WHAT TO WORK ON:
Repeat the vegan queso passage between "You may know" and "used to love.", inclusive, and change every "addiction" to "obsession".

PASSAGE PROVIDED:
__________________________________________________
You may know that I have a chips and salsa addiction. What you may not know is that I used to have a chips and queso addiction, too.
I’ve made a few versions of nacho “cheese” dip at home that I have definitely enjoyed, but they didn’t necessarily remind me of the jarred kind I used to love.
I decided to make a few tweaks to my incredibly popular Vegan Mac and Cheese sauce and I turned it into this super yummy Vegan Queso. It’s creamy, cheesy, smoky, a little spicy, and so darn delicious!
Ingredients notes and substitutions
My Butternut Squash Mac and Cheese has been winning over vegans and carnivores, kids and adults, men and women alike. And it’s made from all whole food plant based ingredients.
I’ve already used this sauce in my Baked Buffalo Chickpea & Artichoke Taquitos and as the base for my Vegan Broccoli Cheese Soup – 2 more reader faves!
__________________________________________________
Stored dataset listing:
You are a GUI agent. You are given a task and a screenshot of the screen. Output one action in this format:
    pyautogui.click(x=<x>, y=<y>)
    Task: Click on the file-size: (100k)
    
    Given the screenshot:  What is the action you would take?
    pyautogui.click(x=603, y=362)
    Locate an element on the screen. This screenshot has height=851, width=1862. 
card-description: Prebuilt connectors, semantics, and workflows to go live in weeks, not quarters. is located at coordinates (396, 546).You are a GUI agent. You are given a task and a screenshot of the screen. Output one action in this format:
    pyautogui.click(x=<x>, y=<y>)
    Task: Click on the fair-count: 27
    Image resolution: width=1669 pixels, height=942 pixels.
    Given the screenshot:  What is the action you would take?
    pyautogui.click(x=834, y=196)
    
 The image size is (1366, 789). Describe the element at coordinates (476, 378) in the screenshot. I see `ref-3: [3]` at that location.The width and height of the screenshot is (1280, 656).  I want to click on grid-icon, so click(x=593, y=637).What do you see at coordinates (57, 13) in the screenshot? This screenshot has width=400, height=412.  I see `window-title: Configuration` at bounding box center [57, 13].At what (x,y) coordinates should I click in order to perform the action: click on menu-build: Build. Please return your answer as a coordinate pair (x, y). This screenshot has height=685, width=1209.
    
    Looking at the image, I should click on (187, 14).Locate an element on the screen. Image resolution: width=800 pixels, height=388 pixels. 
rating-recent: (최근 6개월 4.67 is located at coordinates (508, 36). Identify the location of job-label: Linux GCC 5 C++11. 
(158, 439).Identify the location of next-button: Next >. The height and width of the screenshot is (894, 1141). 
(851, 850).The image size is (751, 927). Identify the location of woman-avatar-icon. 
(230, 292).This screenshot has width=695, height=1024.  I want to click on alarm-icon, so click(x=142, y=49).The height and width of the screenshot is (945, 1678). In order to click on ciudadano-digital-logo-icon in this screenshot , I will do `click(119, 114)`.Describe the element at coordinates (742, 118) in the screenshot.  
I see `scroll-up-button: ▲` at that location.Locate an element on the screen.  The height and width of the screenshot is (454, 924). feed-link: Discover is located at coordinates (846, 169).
__________________________________________________
SOLUTION TO THIS TASK:
You may know that I have a chips and salsa obsession. What you may not know is that I used to have a chips and queso obsession, too.
I’ve made a few versions of nacho “cheese” dip at home that I have definitely enjoyed, but they didn’t necessarily remind me of the jarred kind I used to love.